Requirement of pharmacological treatment for primary prevention of cardiovascular disease in asymptomatic office-executives in north-India

Indian Heart J. 2010 Jul-Aug;62(4):324-9.

Abstract

Background: Recently, a concept of multi-drug treatment of all individuals in the form of a polypill, irrespective of their risk factor profile, has been proposed with a view to provide an effective means for prevention of cardiovascular disease (CVD). While the rationale, benefits and ethicality of such an approach continue to remain a matter ofdebate, it is not known what proportion of asymptomatic adult population does actually require pharmacological therapy for primary prevention of CVD according to the existing guidelines.

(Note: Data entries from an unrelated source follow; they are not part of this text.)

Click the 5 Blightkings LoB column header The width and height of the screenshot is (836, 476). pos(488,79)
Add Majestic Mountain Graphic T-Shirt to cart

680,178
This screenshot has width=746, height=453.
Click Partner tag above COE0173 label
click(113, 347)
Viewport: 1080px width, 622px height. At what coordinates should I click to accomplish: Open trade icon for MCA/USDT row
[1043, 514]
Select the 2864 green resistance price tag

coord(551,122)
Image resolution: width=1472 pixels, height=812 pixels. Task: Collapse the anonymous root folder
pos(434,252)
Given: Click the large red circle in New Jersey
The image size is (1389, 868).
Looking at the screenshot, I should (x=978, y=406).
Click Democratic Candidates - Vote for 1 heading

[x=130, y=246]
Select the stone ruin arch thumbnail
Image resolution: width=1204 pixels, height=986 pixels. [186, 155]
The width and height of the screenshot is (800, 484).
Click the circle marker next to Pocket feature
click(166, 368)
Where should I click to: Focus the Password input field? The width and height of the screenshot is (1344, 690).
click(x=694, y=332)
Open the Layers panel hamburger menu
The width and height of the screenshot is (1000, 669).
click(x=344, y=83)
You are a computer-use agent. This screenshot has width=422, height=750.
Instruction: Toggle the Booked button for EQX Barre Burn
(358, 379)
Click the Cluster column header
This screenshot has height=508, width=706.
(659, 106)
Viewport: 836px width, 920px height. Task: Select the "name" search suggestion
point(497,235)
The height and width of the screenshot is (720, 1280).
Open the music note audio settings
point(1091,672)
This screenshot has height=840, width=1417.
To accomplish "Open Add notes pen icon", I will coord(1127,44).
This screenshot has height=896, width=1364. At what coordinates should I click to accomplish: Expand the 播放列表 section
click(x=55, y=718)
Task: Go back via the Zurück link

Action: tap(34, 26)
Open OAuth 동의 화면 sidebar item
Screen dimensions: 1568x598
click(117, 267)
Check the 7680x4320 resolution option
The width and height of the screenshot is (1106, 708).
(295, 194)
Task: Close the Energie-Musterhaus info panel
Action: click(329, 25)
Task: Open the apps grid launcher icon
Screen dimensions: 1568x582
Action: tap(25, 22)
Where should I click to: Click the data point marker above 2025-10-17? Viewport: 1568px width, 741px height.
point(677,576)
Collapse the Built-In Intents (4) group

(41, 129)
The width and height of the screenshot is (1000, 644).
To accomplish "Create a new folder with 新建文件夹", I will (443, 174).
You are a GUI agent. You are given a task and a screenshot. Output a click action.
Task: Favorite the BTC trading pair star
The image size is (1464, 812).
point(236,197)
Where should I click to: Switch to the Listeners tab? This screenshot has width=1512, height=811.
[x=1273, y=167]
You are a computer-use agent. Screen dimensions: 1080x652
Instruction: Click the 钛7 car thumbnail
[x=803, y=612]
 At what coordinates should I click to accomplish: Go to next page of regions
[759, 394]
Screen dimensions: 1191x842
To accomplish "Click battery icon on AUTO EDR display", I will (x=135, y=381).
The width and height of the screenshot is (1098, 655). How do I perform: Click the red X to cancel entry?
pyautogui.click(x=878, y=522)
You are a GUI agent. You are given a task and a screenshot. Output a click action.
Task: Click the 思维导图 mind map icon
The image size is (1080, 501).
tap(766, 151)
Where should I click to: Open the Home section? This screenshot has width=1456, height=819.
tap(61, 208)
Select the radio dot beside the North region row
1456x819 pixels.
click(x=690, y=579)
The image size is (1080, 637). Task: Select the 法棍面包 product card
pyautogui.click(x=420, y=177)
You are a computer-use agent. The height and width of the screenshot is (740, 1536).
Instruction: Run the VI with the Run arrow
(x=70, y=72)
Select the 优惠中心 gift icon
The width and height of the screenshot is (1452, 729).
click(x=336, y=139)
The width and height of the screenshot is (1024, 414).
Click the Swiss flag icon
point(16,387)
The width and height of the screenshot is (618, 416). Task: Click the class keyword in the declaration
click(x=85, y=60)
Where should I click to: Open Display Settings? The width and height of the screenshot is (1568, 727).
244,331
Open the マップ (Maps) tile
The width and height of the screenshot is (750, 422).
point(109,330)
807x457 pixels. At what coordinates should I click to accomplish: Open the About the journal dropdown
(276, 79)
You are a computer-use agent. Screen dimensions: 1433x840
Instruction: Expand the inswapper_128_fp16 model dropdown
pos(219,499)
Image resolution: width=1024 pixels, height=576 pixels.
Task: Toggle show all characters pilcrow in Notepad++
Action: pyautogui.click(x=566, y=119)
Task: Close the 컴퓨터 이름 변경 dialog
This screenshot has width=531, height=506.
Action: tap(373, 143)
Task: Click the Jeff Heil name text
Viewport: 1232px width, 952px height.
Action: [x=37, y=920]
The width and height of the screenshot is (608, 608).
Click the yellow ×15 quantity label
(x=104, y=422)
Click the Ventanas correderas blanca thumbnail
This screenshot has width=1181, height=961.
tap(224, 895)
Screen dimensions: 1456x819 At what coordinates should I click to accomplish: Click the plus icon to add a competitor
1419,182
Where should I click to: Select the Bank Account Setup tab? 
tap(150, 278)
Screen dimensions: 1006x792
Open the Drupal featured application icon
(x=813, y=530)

Methods: 1927 consecutive office executives, free of any CVD, undergoing routine health check-up at a tertiary care centre in North-India during the year 2005 were included in the study. For all subjects, information was collected based on their case-records comprising of comprehensive clinical evaluation and the results of biochemical investigations. Requirement of treatment with three anti-atherosclerotic drugs- aspirin, statin and an anti-hypertensive agent was estimated as per the current guidelines.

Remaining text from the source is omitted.